In 2016, one video featured three men sitting around a table eating spaghetti as the narrator says that one in three adults have prediabetes.

“That means it could be you, your favorite brother, your other brother,” the ad continues. 

After 20 months of upheaval due to COVID-19 pandemic, the people behind the campaign, which launched in 2016, decided to take a more serious approach in their latest video

“With the backdrop of COVID, we just didn’t feel that humor in the film was going to work as well,” said Heidi Arthur, chief campaign development officer at the Ad Council, a nonprofit advertising group.

The new video, which debuted on October 25, is set in an aquarium and features a man taking a selfie in front of a shark tank. He notices that the glass behind him has cracked. 

“Life doesn’t always give you time to change the outcome,” warns the narrator. “Prediabetes does.”

The shark then smashes through the glass as the narrator shares data about the prevalence of prediabetes and urges people to learn whether they might have the condition by taking a one-minute test at DoIHavePrediabetes.org

“With early diagnosis, prediabetes can be reversed,” the narrator continues as the glass and shark are rewound back into place.

The Ad Council developed the Do I Have Prediabetes? campaign in partnership with the American Medical Association and the Centers for Disease Control and Prevention, which provided $1.2 million and $1.3 million, respectively, for the push. 

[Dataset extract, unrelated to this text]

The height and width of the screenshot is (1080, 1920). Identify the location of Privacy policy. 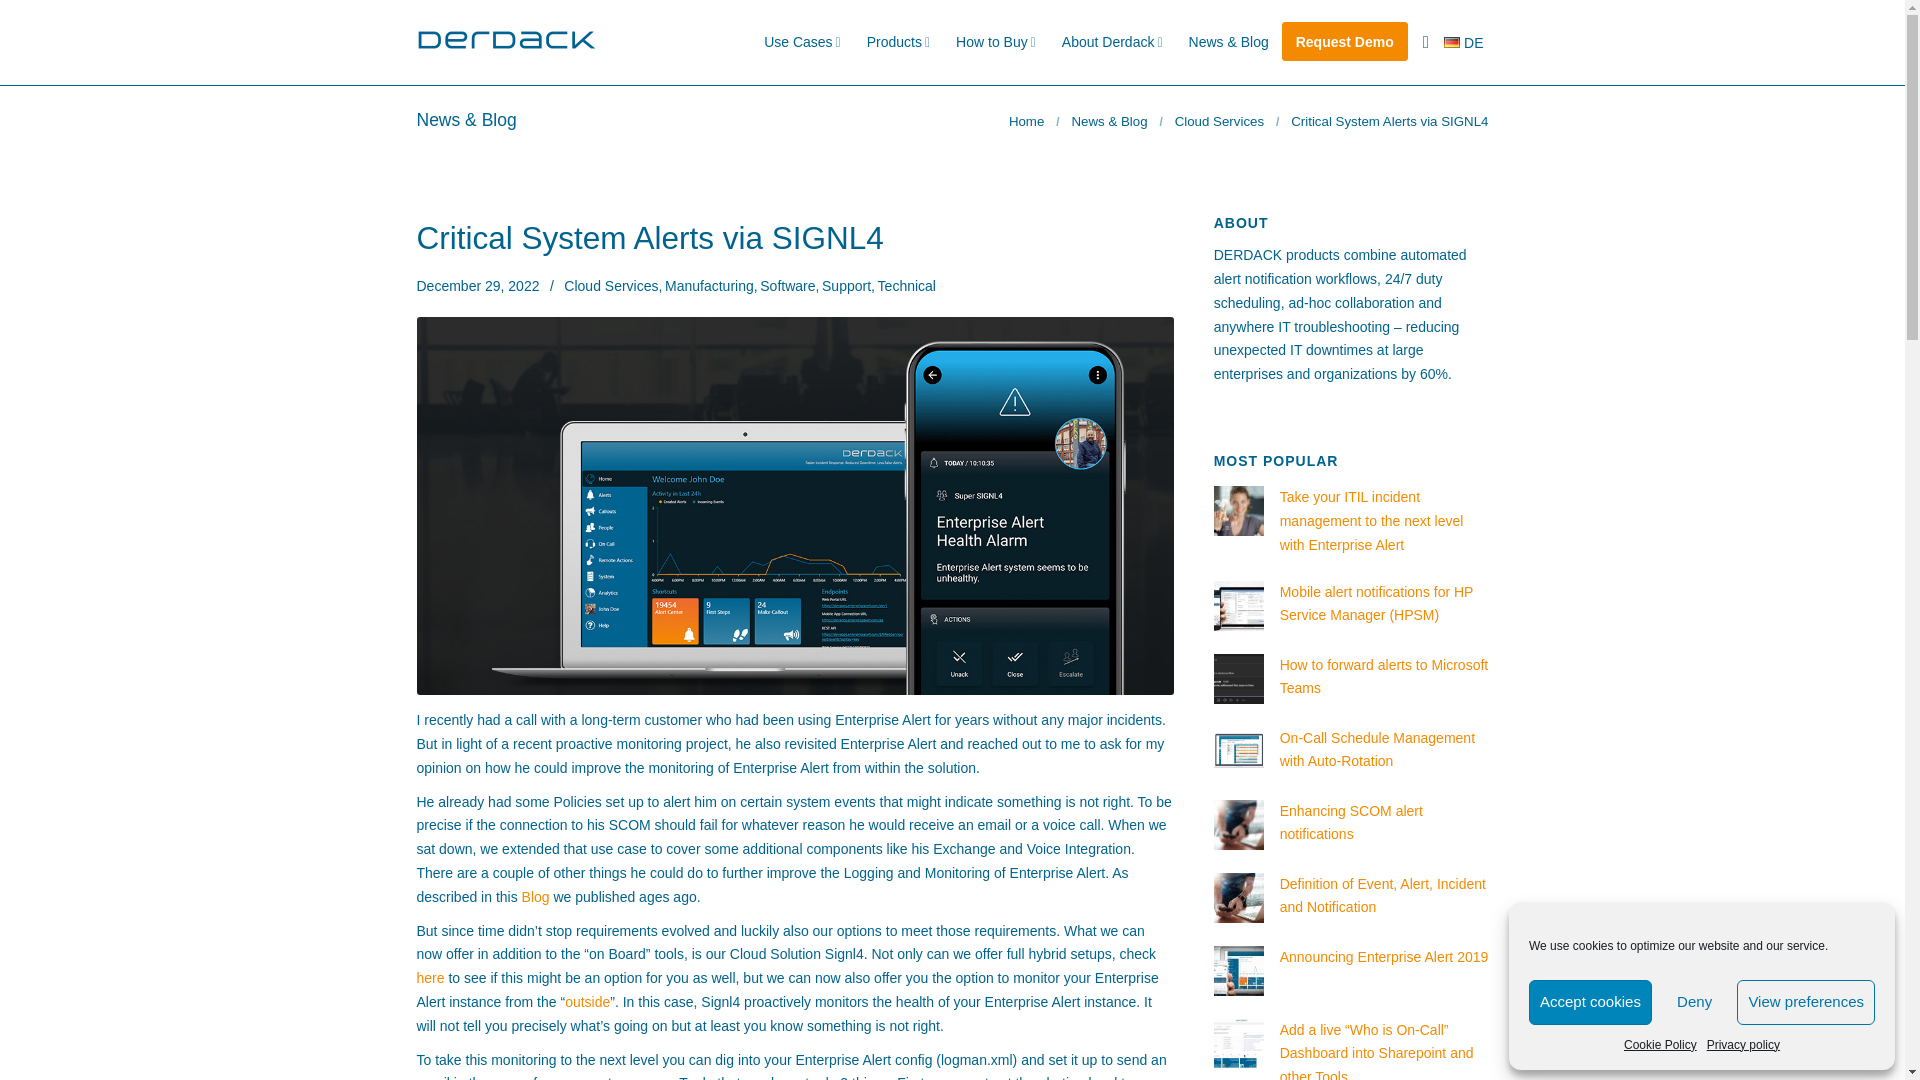
(1742, 1044).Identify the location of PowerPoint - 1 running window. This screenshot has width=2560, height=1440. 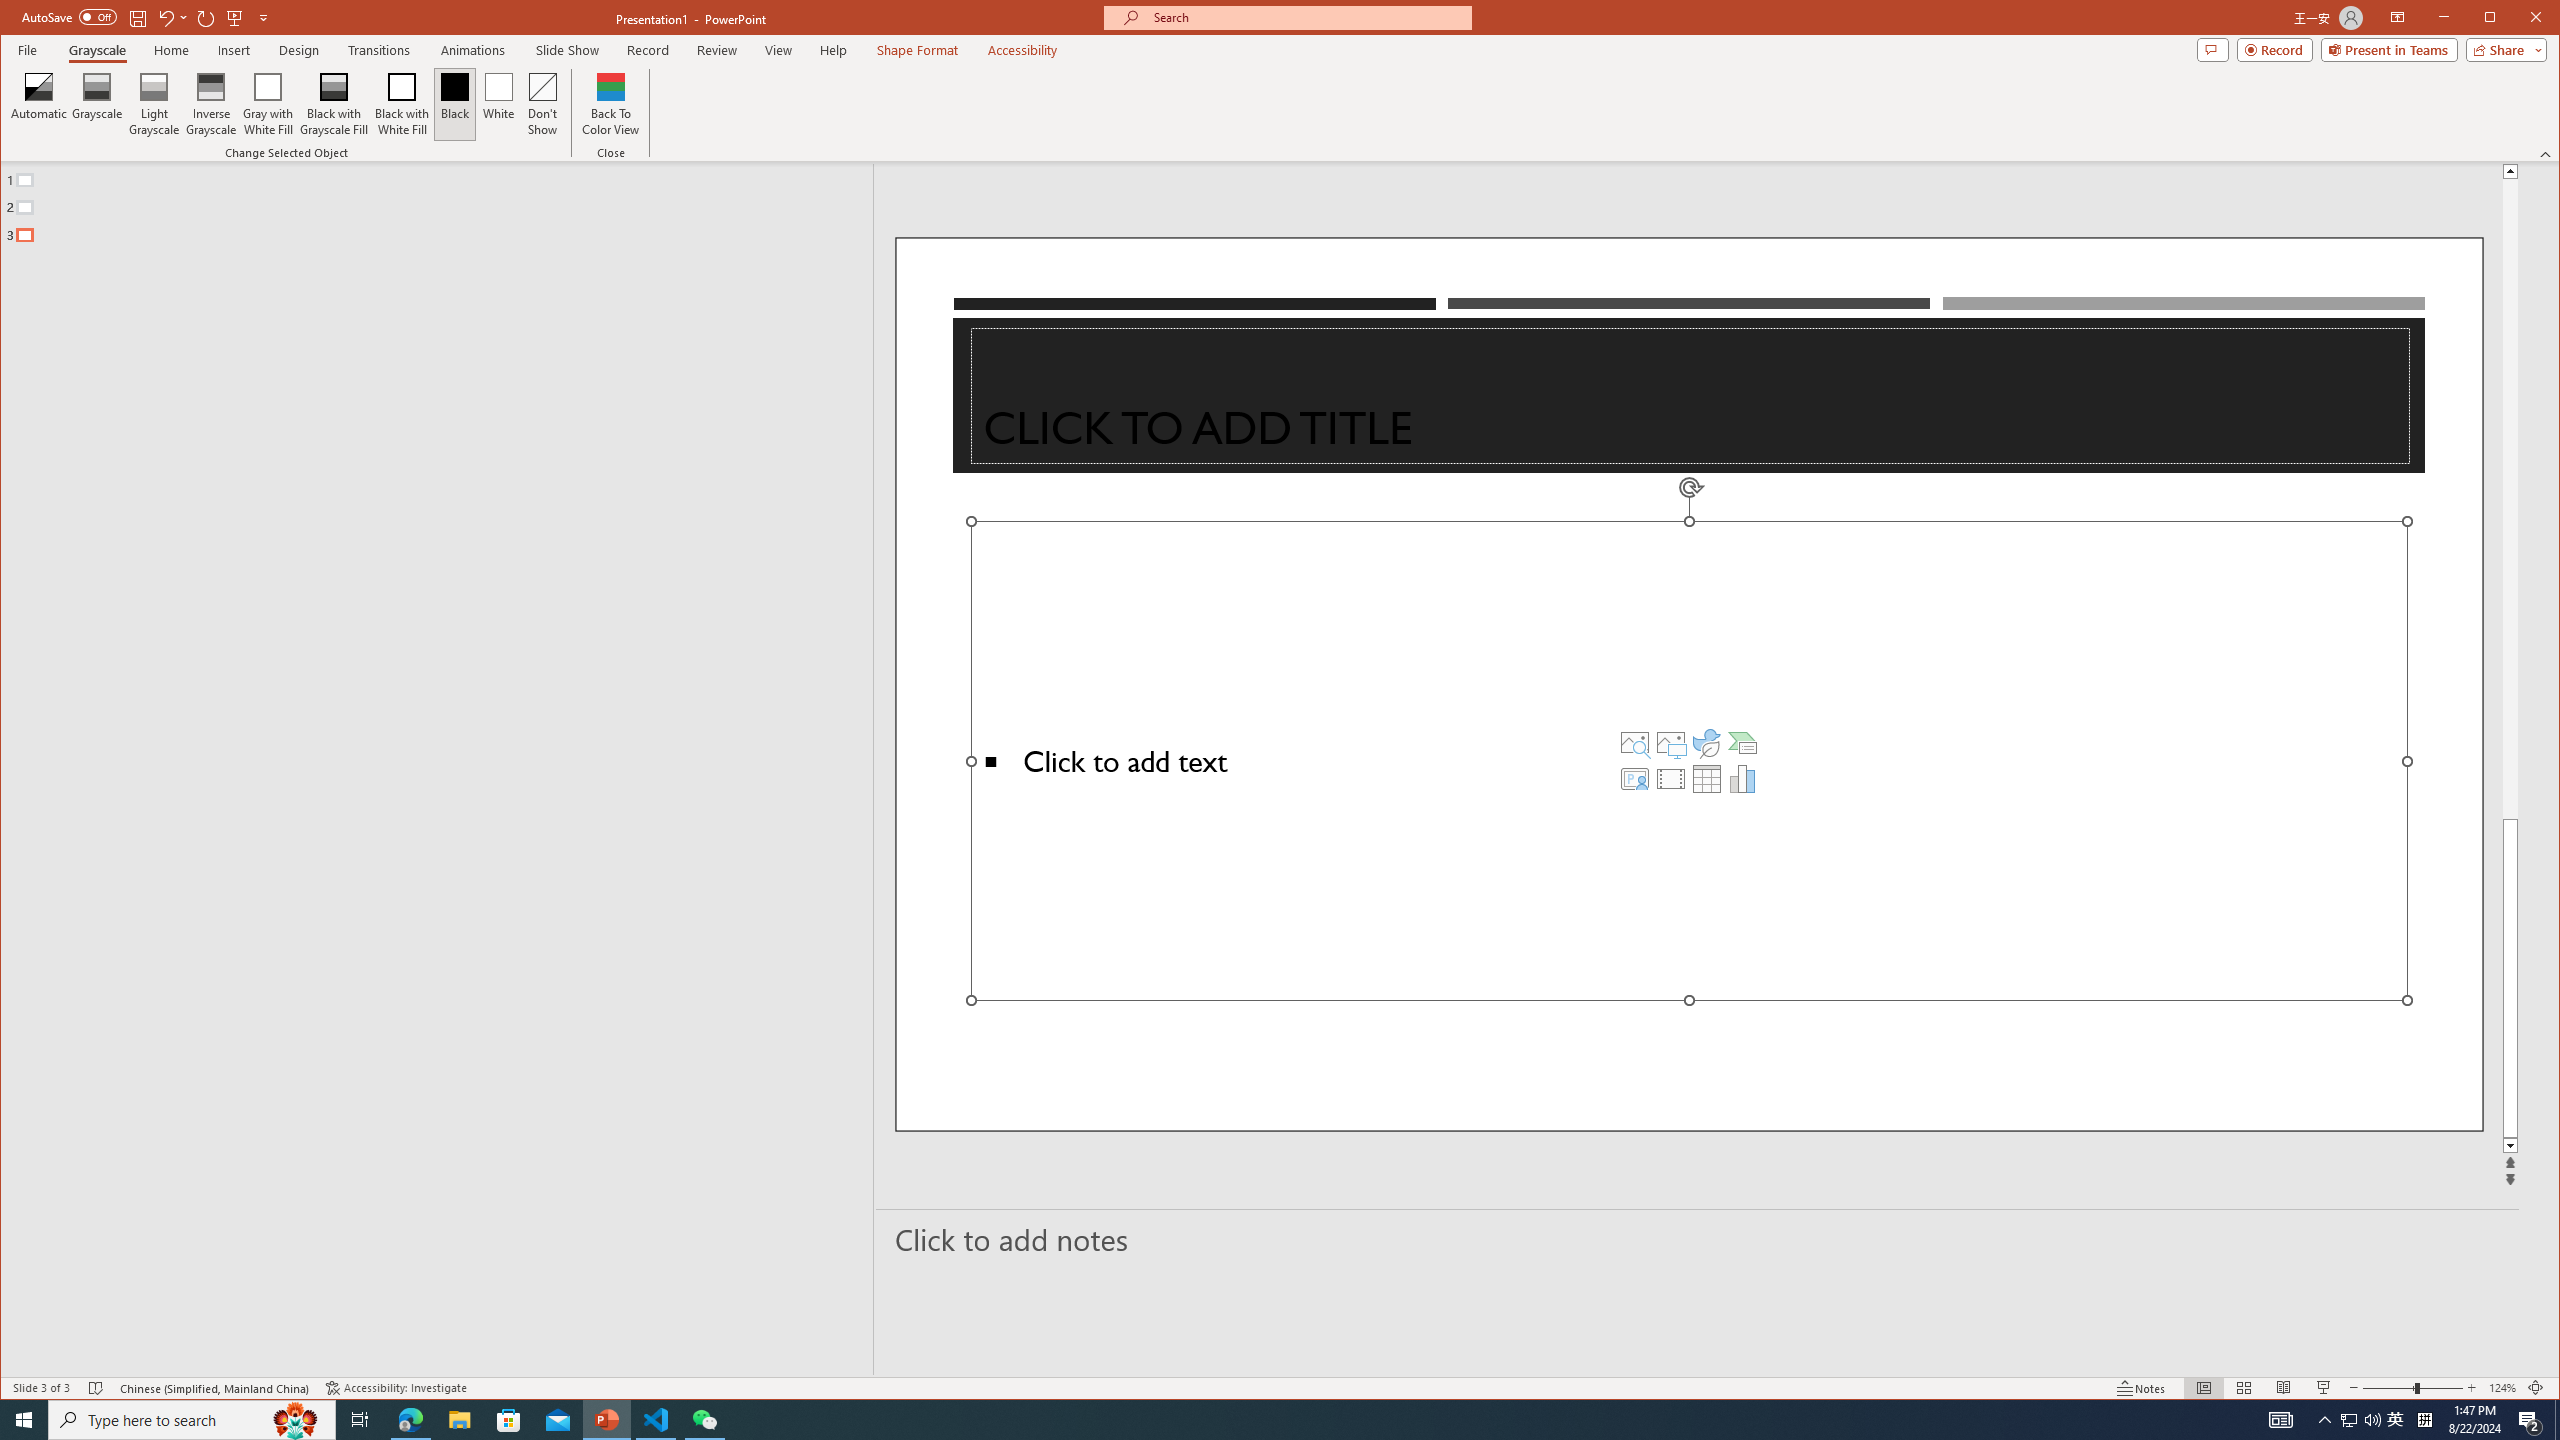
(608, 1420).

The CDC defines prediabetes as “a serious health condition where blood-sugar levels are higher than normal, but not high enough yet to be diagnosed as type 2 diabetes.”

In 2005, only about 7% of people with prediabetes were aware they had it, according to a CDC report. Eighty-eight million American adults have the condition, according to the agency’s most recent figures.

Arthur said the campaign has increased awareness of the condition. 

Since it launched in January 2016, the campaign has received $141 million in donated media and 4.24 million unique visitors have visited the campaign website, according to the Ad Council.

Creative agencies Grey New York and Wordsworth + Booth worked pro bono on the campaign.

The spots, which were produced in English and Spanish, will appear in donated time and space nationwide in TV, online video, print, radio, out-of-home and digital banners, with significant donated media provided by Facebook and YouTube, the release states.

Arthur said the creatives also took a more serious approach because people with chronic conditions such as diabetes face greater risk from COVID-19. Nearly 40% of COVID-19 deaths were people with diabetes in Alabama, Louisiana, Mississippi, North Carolina, South Carolina and West Virginia, according to a Reuters report

“We don’t want to overwhelm people; we don’t want to blame them and wag the finger,” Arthur said. “We want them to relate to it, to see themselves as personally at risk and found this year that for the film and the message itself, we needed to dial up the sense of urgency.”